東京のしゃれた街並みづくり推進条例
過去4回にわたってお送りした「裁判官語録」も、さすがに一通りは洗い出せたかなぁ、というところですので、また次の気まぐれ新企画を打ち出すことにいたします。
とりあえず仰々しく「条例で見る“地方の時代”」などと題してみましたが、もちろん難しく構える必要はございません。 この法律系おちゃらけブログがやることですんで。
まずは、東京都の条例に、なにか面白そうなものがないか調査してまいりました。 当たり前ですが、都立の図書館では、東京の資料が一番探しやすいわけでして。
◆ 東京のしゃれた街並みづくり推進条例 第1条(目的)
この条例は、都市計画法(昭和43年法律第100号)等の適切な運用を図りながら、東京都民(以下「都民」という。)、事業者及びまちづくり団体(以下「都民等」という。)の意欲と創意工夫をいかして、個性豊かで魅力のあるしゃれた街並みを形成するための制度を整備することにより、都民等による主体的な都市づくりを推進し、もって都市の再生を進め、東京の魅力の向上に資することを目的とする。
平成15年3月14日 東京都条例第30号です。
自分たちで「しゃれた街並みをつくろう」「みんなから魅力ある街だと言われたい」と意気込んでおられる、その態度も、なかなかオシャレであります。
一説には、石原慎太郎 都知事おんみずからが命名なさった条例だともいわれておりますが、未確認情報です。
■ 文京区議会 建設委員会会議録 (平成15年7月4日)
【 小野孝道 計画調整課長 】
『例えば、“東京のしゃれた街並みづくり推進条例”が、今度東京都でできましたけれども、略して「しゃれまち」と呼んでいるんですが、……(※以下略)』
やっぱり、しゃれた条例は一味違いますねぇ。 略して「しゃれまち」とな。 万が一、「ごきげんよう」のサイコロトークで出てきたとしても、観客が戸惑うことはありません。
■ 『街並み再生地区』に指定されたところ
第1号 : 武蔵小山駅東(平成16年)
第2号 : 南池袋(平成16年)
ネットでは、これだけしか見つかりませんでしたが、まさか、以上で「打ち止め」ってことはないですよね。
武蔵小山は、うんざりするほど長いアーケード商店街があったり、南池袋はオフィス街、少し離れれば、庶民が息づく古くからの住宅街…… といった興味深い風情をかもし出しています。
しかし、そこに突然、リンク先のような「オシャレ」な景観を創出しようというんですか? ほぉ。

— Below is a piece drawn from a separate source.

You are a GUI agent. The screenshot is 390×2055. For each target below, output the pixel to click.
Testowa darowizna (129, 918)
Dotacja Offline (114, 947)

武蔵小山の「整備イメージ図」なんて、こういう、いかにも合理的パッケージ設計の箱モノは、どこにだってありますよね。 あんな理屈抜きでダダ長い商店街を擁する、いい意味でエネルギッシュな地域には似合わないんじゃないでしょうか。
南池袋の「広場状空地の整備イメージ」も、残念ながら個人的には何の興味もわきません。 排ガスで薄汚れた灰色のテーブルセットに腰掛けて、しこたま排ガス吸いながら美味しい食事を楽しむ施設を、これ以上つくって面白いのでしょうか。 こんな類のは、広尾か表参道に任せておけばいいんです。

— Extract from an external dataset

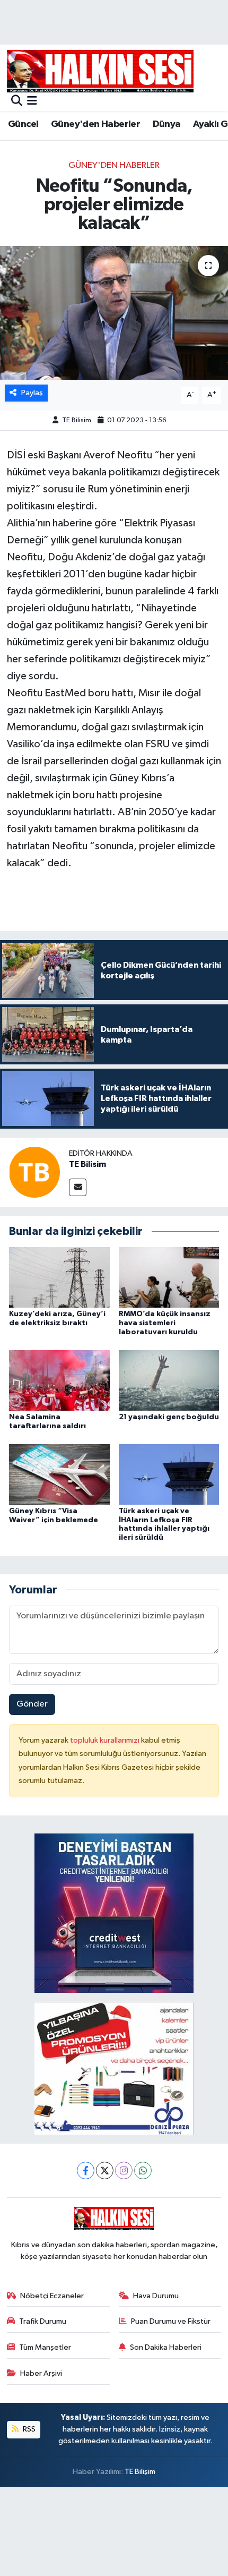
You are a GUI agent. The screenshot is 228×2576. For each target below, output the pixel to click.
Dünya (167, 124)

時代の蓄積を追いやり、地域住人たちの営みを無視して、真っ白な画用紙の上で、優秀なデザイナーのやりたいようにやらせる街づくり。
過去から連綿と引き継がれた「魅力」を、なんの躊躇なく捨て去ったうえで、土台なきマイナスから立ち上げる街づくりです。 「魅力」というものが何なのか、少しでも思うところがある人ならば、決してやらない取り引きに違いありません。
電車から降りて、自分がどこの街に来たのかピンと来ないような景観を、これ以上増やすだけなら、何のための、誰のための条例なのでしょう。 「個性豊かで魅力のあるしゃれた街並み」が聞いてあきれます。
この「しゃれまち」は、都民のためを考えて制定したのか、それとも建設業界のお偉方を喜ばせるために作ったのか、早めにハッキリさせてくださいね。